____ Data listing
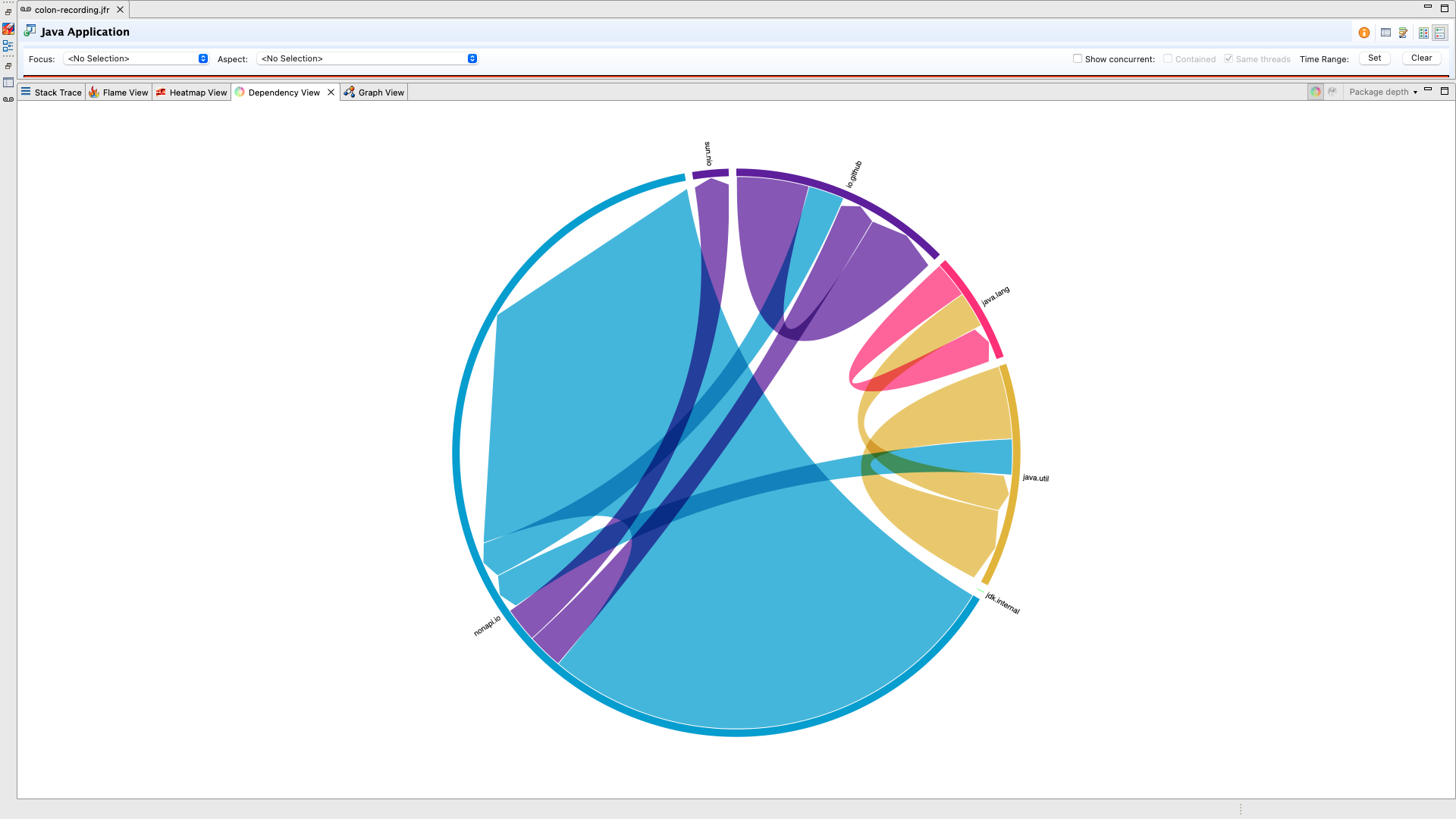The image size is (1456, 819).
Task: Open the Outline tree icon in sidebar
Action: pos(8,46)
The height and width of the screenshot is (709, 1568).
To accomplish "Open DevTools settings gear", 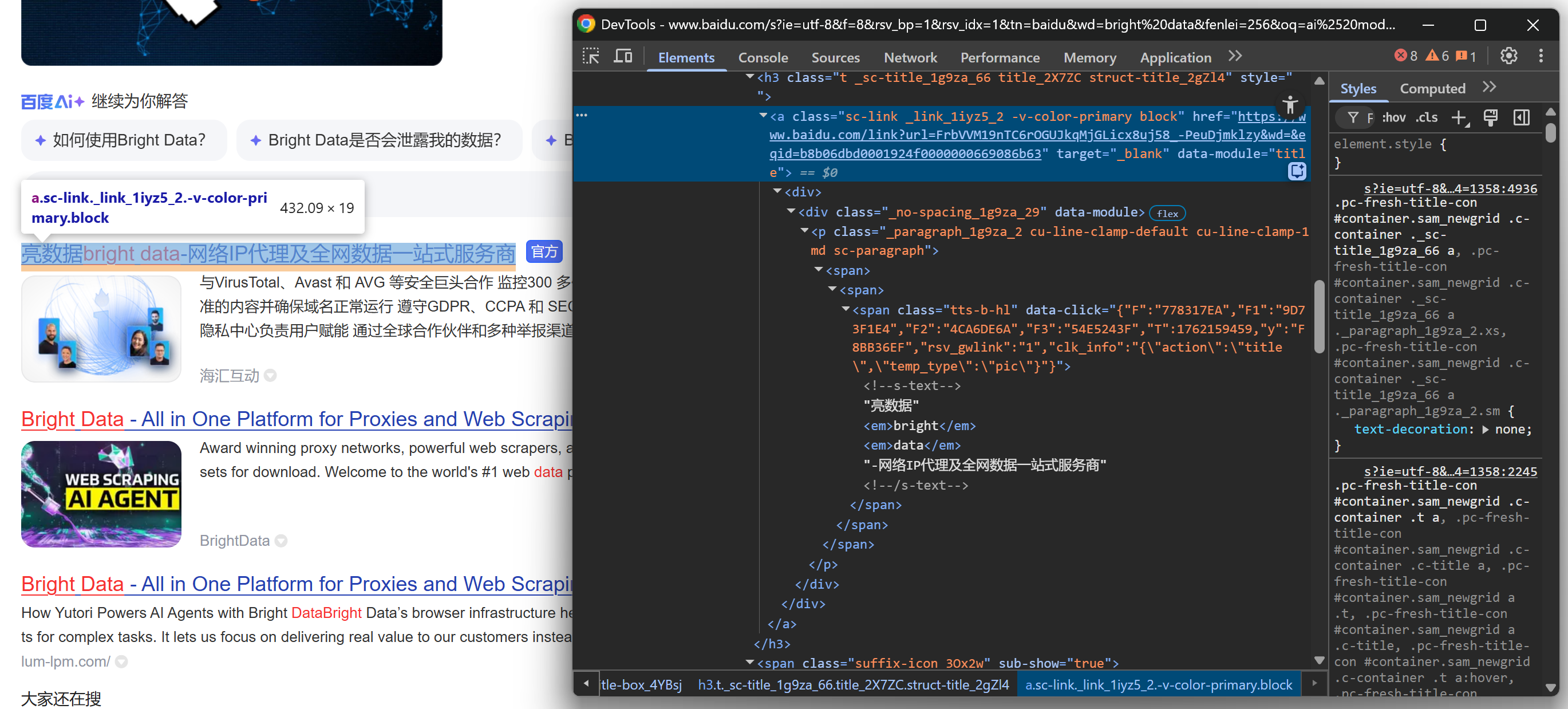I will point(1509,56).
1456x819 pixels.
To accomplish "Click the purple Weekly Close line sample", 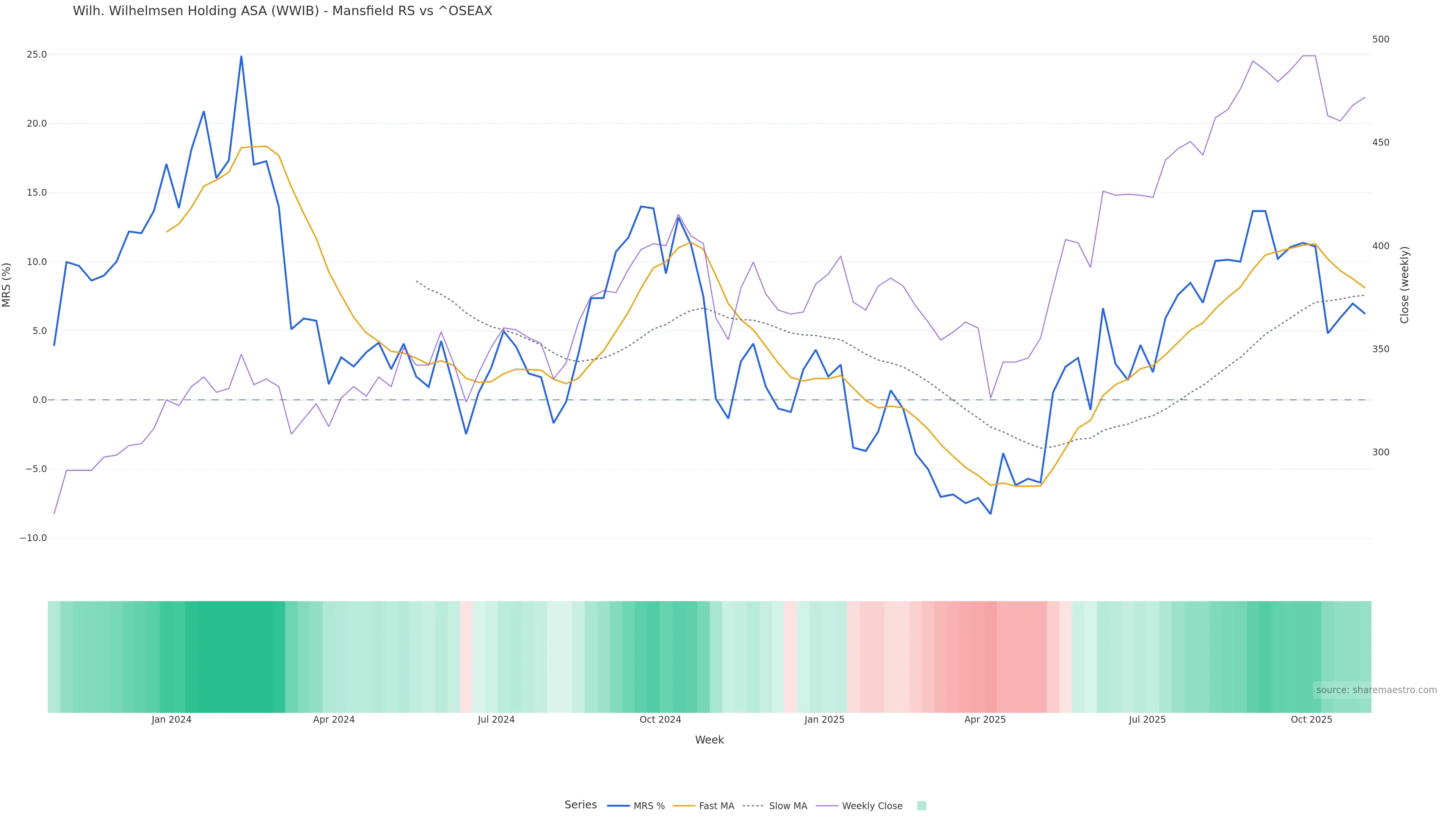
________
**Work to be completed:**
Only the lines from the one containing "1456x819 pixels." through the end of the records above should be retyped, exactly as they stand, with any pictures left out.

**Expected answer:**
1456x819 pixels.
To accomplish "Click the purple Weekly Close line sample", 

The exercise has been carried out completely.